A simplification of the expression derived by linear regression is
BSA = (Wt. + 4)/30
The units are different, weight being in kilograms and BSA being in square meters, and this equation is only valid for well-proportioned infants and children between the weights of 3 and 30 kg, as is the linear regression formula. However, this formula is much easier to remember and calculate mentally, and it yields nearly identical results to the more complex formula. In fact, the results differ by no more than 0.8-2.5% over the range of 3-30 kg.
In 1981, Lindahl and Okmian noticed a linear relationship between weight and BSA in their group of 179 patients (5). Although they produced a simple equation with a promisingly high correlation, they did not actually measure the BSA of their subjects. Rather, they calculated the BSA using the Dubois and Dubois method, which is undefined for children. This casts doubt on the validity of the linear relationship they found.
Jones et al. measured the BSA of 15 adult females of all body types by wrapping “aluminum baking foil” over the left side of subjects, and found a much higher correlation of BSA with weight than height. In fact, they developed a linear equation relating BSA to weight and upper calf circumference. These early results seem promising for both sexes “with a mean error of only -0.004 m^2.” However, researchers admit the need for further testing among males of all ages, since data was only obtained from four young men (6).
Other formulas in common use for calculating BSA most often employ height and weight. Haycock’s formula (7) is well known and has the advantage of being validated in newborn infants by Brion et al. (8), who calculated surface area from multiple linear measurements. Unfortunately, Haycock’s formula is also biexponential in form with all the attendant difficulty in calculation that implies.
In 1954, Sendroy and Cecchini developed another formula for BSA estimation: “If the relationship for height and weight for human growth during the juvenile’ period of fairly uniform rate of increase between ages 4-6 and 15-20 years be plotted on the graph of figure 2, the data from various sources (1,4) cluster about what is nearly a straight line.
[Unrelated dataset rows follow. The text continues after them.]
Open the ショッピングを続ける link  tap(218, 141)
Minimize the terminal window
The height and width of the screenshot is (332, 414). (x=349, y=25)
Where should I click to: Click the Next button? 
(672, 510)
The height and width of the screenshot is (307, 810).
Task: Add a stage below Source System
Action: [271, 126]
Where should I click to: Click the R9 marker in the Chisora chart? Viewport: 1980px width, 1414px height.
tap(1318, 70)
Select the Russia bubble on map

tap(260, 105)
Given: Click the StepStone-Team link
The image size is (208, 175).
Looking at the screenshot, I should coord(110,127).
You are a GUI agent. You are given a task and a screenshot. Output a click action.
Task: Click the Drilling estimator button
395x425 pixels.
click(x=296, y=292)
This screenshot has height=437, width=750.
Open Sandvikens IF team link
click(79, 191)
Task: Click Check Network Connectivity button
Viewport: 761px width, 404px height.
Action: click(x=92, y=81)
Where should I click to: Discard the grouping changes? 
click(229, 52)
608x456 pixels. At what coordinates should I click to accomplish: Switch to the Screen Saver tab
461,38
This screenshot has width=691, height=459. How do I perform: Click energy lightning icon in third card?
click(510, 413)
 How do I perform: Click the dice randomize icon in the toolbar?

This relationship is also expressed in a familiar form of an equation approximately descriptive of the general trend in development when geometrical similarity of solid form is maintained, i.e.,
H = 43 W^0.333
where H and W are in terms of cm, and kg respectively.” (9) This high correlation of BSA estimation from the linear regression formula with actual BSA measurements is justification enough for use when ease of computation is important. Of course, when time permits and an advanced scientific calculator or computer is immediately available, then most clinicians will likely choose the more complex Boyd formula.
These formulas were all developed from data gathered on subjects with dominantly European origins. Although frequently applied to other racial groups, there is little data to validate their use in those of Asian or African origin. In fact, at least one study of BSA in black Nigerians suggests that they overestimate the body surface area by 6-22% in this population (10). The inaccurate results produced by these formulas have been attributed to their failure to consider shape differences among races. Studies of Nigerian adults have found differences, such as greater limb length or lower average height and weight, when compared with results gained from European studies (11). Therefore, this formula should be used with caution for other racial groups.
This author has found the linear equation developed in this paper to be very useful in the acute operating room management of infants and children for the application of pump flows and fresh gas flows. These determinations are greatly expedited by the ease in use of a simple linear formula as presented here. The accuracy of this equation is adequate to justify its use in most non-critical cases.